-- Stored data entries --
________________________________________
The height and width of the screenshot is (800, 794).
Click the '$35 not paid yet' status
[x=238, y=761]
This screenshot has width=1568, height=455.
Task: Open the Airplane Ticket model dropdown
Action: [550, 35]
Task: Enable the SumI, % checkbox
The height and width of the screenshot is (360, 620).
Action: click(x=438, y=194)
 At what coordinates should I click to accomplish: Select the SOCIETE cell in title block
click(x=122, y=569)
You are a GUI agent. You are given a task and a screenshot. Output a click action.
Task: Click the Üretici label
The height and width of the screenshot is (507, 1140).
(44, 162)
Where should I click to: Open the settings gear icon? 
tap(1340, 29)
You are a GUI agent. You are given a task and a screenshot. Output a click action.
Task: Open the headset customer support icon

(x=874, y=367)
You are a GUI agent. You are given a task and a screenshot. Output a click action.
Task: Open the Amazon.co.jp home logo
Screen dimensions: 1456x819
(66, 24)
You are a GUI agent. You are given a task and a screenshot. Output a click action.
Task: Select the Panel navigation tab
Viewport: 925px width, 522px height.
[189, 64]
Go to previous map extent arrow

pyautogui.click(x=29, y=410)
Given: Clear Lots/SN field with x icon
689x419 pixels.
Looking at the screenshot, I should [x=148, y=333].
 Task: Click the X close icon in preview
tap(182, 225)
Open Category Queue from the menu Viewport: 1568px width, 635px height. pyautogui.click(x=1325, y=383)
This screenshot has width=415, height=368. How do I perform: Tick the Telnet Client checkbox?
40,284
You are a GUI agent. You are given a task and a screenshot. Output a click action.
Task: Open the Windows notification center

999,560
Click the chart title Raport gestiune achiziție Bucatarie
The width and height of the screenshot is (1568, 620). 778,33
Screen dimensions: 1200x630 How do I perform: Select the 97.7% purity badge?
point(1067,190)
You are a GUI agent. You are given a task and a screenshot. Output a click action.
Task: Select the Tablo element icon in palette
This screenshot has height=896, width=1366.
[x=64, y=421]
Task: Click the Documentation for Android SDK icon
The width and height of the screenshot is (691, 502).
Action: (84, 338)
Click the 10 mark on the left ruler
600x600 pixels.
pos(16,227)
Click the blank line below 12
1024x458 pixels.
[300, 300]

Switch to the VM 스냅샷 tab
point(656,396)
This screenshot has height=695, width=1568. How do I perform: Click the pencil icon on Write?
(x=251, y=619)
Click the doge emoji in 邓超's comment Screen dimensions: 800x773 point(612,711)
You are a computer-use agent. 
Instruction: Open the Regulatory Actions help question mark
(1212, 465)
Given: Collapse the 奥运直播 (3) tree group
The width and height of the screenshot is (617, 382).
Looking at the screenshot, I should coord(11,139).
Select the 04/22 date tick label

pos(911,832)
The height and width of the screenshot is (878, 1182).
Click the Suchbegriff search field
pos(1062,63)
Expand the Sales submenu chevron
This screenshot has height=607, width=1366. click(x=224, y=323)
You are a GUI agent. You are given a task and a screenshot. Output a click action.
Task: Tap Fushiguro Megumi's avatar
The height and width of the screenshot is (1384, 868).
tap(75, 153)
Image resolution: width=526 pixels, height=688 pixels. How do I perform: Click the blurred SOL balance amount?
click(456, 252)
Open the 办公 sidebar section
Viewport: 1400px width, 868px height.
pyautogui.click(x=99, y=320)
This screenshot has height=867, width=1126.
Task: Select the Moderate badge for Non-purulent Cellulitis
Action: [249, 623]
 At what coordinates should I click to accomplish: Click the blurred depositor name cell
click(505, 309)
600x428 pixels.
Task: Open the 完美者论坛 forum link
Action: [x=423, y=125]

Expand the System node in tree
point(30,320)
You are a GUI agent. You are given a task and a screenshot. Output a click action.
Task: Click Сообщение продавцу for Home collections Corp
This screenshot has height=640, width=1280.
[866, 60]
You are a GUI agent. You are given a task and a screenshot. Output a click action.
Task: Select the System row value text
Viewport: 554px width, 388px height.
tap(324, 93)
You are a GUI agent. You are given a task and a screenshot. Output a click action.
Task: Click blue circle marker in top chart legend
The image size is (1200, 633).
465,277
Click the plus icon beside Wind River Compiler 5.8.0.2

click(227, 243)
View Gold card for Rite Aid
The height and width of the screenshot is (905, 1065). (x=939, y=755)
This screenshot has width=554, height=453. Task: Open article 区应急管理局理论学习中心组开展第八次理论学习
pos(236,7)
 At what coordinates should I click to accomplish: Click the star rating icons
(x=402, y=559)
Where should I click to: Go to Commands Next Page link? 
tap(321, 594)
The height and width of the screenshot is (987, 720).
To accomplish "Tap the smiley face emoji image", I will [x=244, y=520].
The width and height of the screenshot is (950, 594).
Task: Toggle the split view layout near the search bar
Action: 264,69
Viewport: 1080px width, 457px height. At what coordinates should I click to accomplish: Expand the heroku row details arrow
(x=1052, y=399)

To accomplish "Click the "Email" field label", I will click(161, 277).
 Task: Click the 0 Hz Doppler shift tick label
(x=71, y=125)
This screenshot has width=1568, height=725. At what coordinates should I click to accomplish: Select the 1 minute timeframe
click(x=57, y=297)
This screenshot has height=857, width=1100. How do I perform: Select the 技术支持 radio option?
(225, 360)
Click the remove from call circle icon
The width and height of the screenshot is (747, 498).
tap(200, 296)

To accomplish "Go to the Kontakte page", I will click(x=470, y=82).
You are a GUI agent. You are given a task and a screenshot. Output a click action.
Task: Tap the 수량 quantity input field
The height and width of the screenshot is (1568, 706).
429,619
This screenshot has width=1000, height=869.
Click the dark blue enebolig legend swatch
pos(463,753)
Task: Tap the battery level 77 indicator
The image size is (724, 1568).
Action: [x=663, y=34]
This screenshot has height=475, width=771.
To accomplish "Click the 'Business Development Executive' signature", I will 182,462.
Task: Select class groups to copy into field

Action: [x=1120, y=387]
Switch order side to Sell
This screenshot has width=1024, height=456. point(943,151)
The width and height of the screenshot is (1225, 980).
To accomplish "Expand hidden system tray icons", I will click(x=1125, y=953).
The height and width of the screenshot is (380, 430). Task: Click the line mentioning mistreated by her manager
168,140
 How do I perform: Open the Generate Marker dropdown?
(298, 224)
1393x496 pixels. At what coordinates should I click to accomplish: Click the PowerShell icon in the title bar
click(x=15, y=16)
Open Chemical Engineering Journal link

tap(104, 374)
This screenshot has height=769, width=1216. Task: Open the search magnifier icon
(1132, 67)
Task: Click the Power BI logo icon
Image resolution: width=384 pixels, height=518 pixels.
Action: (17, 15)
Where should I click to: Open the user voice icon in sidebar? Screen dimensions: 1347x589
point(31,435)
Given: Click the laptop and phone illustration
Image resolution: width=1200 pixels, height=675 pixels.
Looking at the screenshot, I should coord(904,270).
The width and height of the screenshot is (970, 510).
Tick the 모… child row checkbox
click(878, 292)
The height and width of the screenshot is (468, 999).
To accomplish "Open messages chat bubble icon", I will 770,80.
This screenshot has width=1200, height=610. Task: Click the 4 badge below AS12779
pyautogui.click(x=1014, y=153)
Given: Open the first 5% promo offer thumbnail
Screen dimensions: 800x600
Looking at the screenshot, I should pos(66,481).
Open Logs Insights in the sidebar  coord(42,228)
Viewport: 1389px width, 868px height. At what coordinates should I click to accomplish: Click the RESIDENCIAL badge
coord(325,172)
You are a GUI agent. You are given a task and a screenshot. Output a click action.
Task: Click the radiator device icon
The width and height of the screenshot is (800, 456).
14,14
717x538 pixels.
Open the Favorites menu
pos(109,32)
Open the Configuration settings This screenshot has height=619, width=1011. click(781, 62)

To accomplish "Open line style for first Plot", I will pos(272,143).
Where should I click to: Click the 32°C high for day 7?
________________________________________
Consider the entries above and return each line with the string "from".

-- Reply to the task --
Open Category Queue from the menu Viewport: 1568px width, 635px height. pyautogui.click(x=1325, y=383)
Click the remove from call circle icon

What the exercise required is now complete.